Prom 74: Wireless Nights Prom With Jarvis Cocker

“In the last of this year’s Proms collaborations with six of the BBC national radio stations and BBC Music, popular Radio 4 show Wireless Nights descends into an underwater dream with Jarvis Cocker, on a voyage through the night, with songs by The Beatles, Tim Buckley and Echo and the Bunnymen, and music by Bach, Debussy, Saint-Saëns and Wagner.” [BBC Proms website]

Jarvis Cocker (presenter & vocalist) with Richard Hills (organ) & Manchester Chamber Choir (upper voices)
BBC Philharmonic
Maxime Tortelier


Reviewed by: Denise Prentice

Reviewed: 10 September, 2015
Venue: Royal Albert Hall, London

Jarvis Cocker presents and performs at a special Late Night Prom inspired by BBC Radio 4’s Wireless Nights with the BBC Philharmonic and the Manchester Chamber Choir conducted by Maxime Tortelier at the BBC Proms 2015Photograph: BBC/Chris ChristodoulouThe last in this Season’s late-night Proms collaborations was an ambitious undertaking. Jarvis Cocker’s Radio 4 programme Wireless Nights, featuring the nocturnal habits and musings of the British public, came to the live setting of the Royal Albert Hall.

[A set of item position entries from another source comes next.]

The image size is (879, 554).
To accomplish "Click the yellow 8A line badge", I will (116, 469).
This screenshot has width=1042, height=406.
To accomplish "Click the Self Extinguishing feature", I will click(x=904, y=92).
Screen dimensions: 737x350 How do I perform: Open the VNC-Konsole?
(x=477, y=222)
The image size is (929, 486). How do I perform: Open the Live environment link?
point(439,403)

Themed as a descent into an underwater dream and guided by Cocker’s droll narrative, this production presented a charming and whimsical proposition. The performance started while the audience filled the auditorium, the scene-setting being of an underwater ambience of subdued blue fluorescent lighting and creaking sound-effects resonating through the domed space.

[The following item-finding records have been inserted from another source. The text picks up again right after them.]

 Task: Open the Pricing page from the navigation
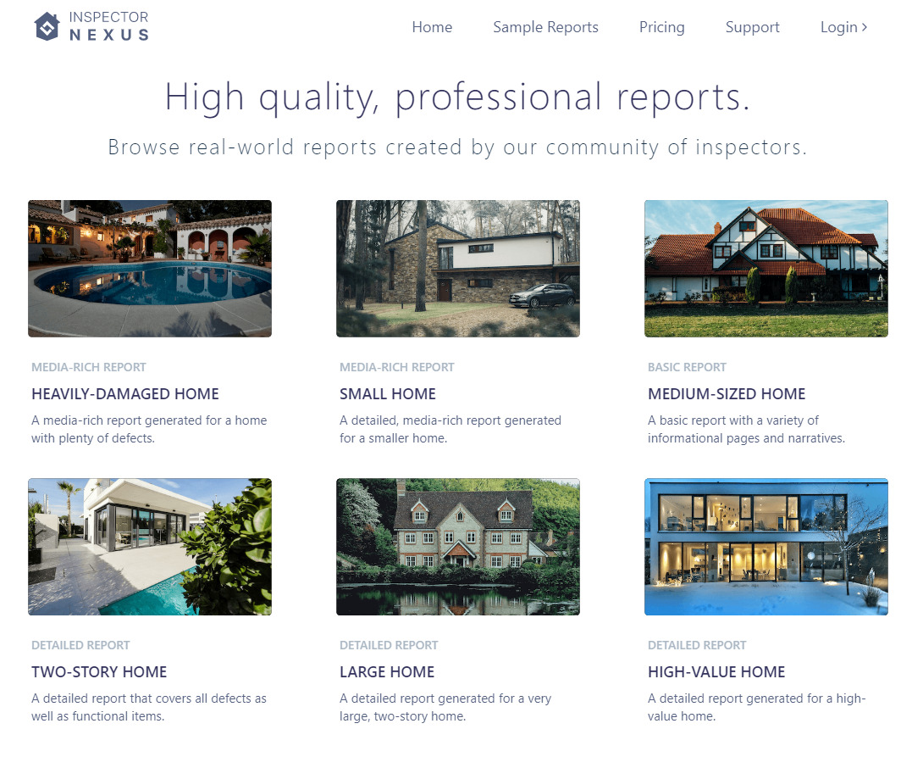coord(661,27)

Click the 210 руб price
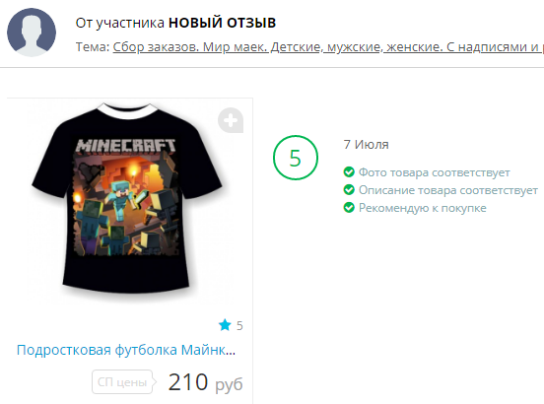point(205,382)
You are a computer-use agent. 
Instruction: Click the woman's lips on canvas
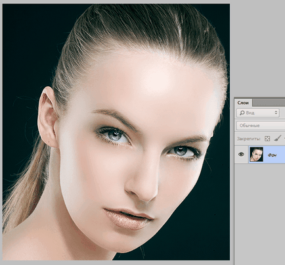[128, 218]
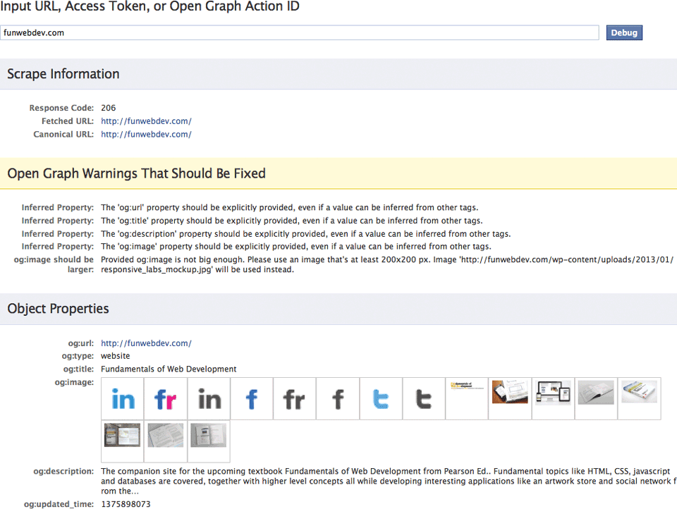
Task: Select the hand holding phone thumbnail
Action: [x=510, y=392]
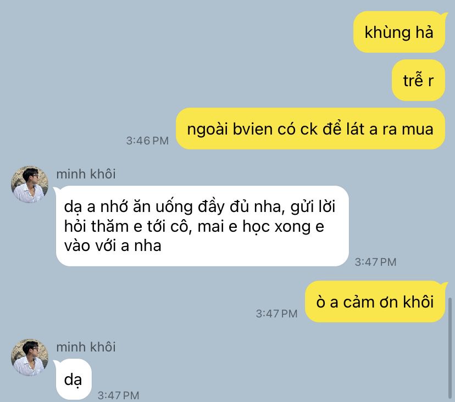Open minh khôi's avatar beside the long message
This screenshot has height=402, width=455.
click(x=30, y=185)
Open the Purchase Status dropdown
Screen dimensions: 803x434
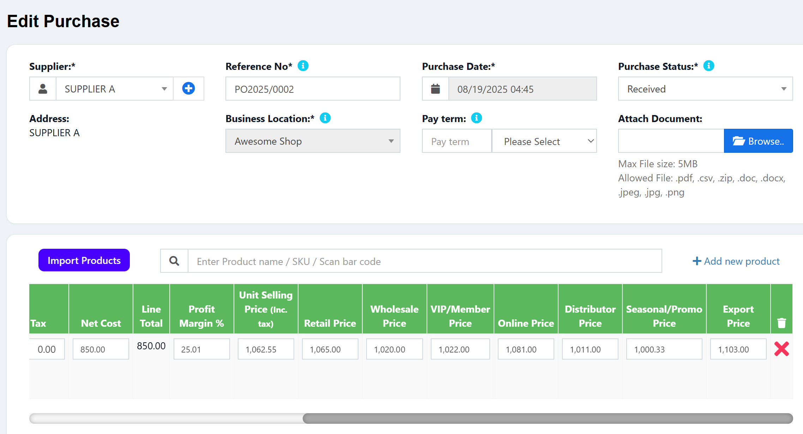click(705, 89)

The BBC Philharmonic segued gently into the calming mood, opening with the soft, dreamy strings of John Adams’s Shaker Loops as Cocker made his grand entrance on a bed rising from a pit. And so Cocker began his recitation, a “voyage to the bottom of the sea and to the bottom of ourselves”, analogous to the unconsciousness which we all tap into during the small hours.

This intriguing concept didn’t quite hit the mark. Cocker’s delivery felt a little flat at times, and his humour came across as too rigidly scripted. The main issue which detracted lay in the production’s structure. The weaving of narration, music and pre-recorded stories felt too cobbled together. In themselves each component was inherently sound but failed to blend together as a whole.

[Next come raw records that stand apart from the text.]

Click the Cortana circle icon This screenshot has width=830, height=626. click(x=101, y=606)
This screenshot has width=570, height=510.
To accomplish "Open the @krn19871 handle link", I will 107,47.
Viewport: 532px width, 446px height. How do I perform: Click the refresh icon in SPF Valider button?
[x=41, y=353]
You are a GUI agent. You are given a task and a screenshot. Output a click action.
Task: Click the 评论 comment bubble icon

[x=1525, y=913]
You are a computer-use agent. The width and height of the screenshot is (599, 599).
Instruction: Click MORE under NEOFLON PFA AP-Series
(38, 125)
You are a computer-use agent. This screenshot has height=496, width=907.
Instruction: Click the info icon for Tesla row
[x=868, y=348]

The stories were fascinating and the audience was held rapt with the underwater tales, embracing the ability of dreams to morph into nightmares. Sam the diver’s story featured her descending deeper and deeper in a single breath, seduced by the desire to explore greater depths at the risk of delving too deep to resurface. Roger’s tale recounted his near-death experience when trapped in a submersible with his colleague (also called Roger) and running out of air. The third contributor, Clyde spoke of his ongoing underwater expeditions in search of the elusive giant squid.

There were also several surprising musical interludes. The comforting familiarity of Ronald Binge’s Sailing By was an effective way to draw the audience into a somnolent mindset, while John Williams’s Theme for Jaws was dramatically rendered and amusingly deployed at the perilous point of a contributor’s story. Cocker’s spoken rendition of Aqua Marina also drew delighted chuckles.

The BBC Phil’s contribution (including The Flying Dutchman Overture, Debussy’s The Engulfed Cathedral orchestrated by Colin Matthews, and Echo and The Bunnymen’s Ocean Rain) had the strongest impact by far and Richard Hills’s organ solo of The Kraken Awakes was simply thrilling. All in all, despite lacking flexibility, Wireless Nights was an intimate and enjoyable fantasy of bedtime stories for grown-ups, replete with choral lullabies.